A old college friend, John, and I were talking the other day. He had recently run into one of our frat brothers who I hadn’t seen in 25 years and sent me his picture. Incredibly, Jules hadn’t aged in all these years, and is now a family man and father. It blessed me to know that he was doing fine. I mean, we can’t take for granted that any of us have another 25 years left to live. When I asked about whether Jules was on facebook, John said Jules was adamant about not being on facebook. I wondered aloud, “Why not”? I was told it had nothing to do with a fear of technology and privacy laws or leaks. It simply had to with Jules not wanting to reach back into the past. I understood. I, too, felt like this at one time in my life.
I’m content with my life and devoid of needing anyone’s approval, affirmation, or validation. Yet, I admit to desiring to see the people who were apart of my life during a special, exciting, if not precarious time. The past is just that…the past. However, I imagine that there will always be those among us who still live there (in the past). And unfortunately, there may be some who will let that time, whether good or bad, define who they are even today. I’m not suggesting this has anything to do with Jules and his choices. His reasons are his own and I’m very grateful to know he and his family are well. Seeing his picture made my day! But, aside from him, I do believe there are people who may have a difficult time reconciling their past with their present without some confusion, regret, guilt, or shame. Although we claim to have been “washed in the Blood of the Lamb”, many of us find it difficult to accept His pardon because we are still dealing with the natural consequences of our past sinful behavior.
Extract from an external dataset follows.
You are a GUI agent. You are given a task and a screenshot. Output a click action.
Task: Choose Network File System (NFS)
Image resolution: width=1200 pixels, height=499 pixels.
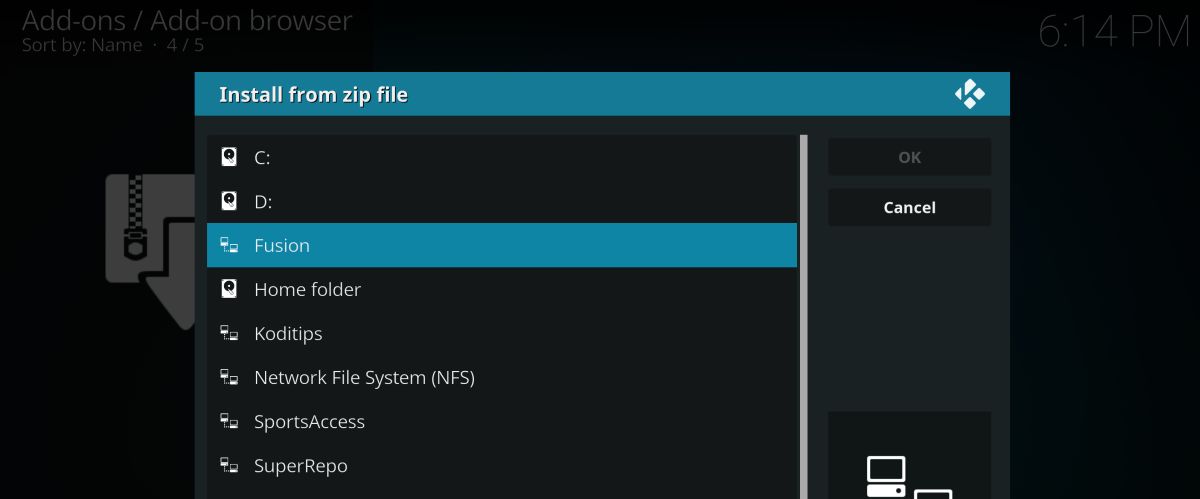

We’re all grown up, now, right? I respect Jules’ decision regarding reconnecting with people, places or things from years gone by. However, I can only hope we can all learn from the relationships of our past, while understanding that none of us weren’t as grown or smart as we thought we were in our teens and 20s. To be sure, there are some things we need to leave in the past, never to reacquaint with again. I can only imagine the foolishness some people, and yes, some couples have had to endure because someone from their past has inconspicuously crept into their present…through facebook, or some other form of social networking. While I’m not particularly concerned about this, I completely understand the fear some of us must have of something or someone (from their past) (re)introducing themselves to you, your spouse, and family. Sadly, some people from our past may not have any good intentions whatsoever and are only seeking to cause more hurt and harm.
Yet, people do change. Some actually grow up and become the adults that we thought we were 25 years ago. Some of us can actually become agents of grace, mercy, and change by humbling ourselves and sharing a few words of apology and encouragement, none more important than, “I’m sorry”, or “I forgive you”.
But, you’ll first have to forgive yourself. I believe that “hurt people” turn around and hurt people…”changed people” change people…and “healed people” help to heal people. And I believe we all would agree that this is easier said than done.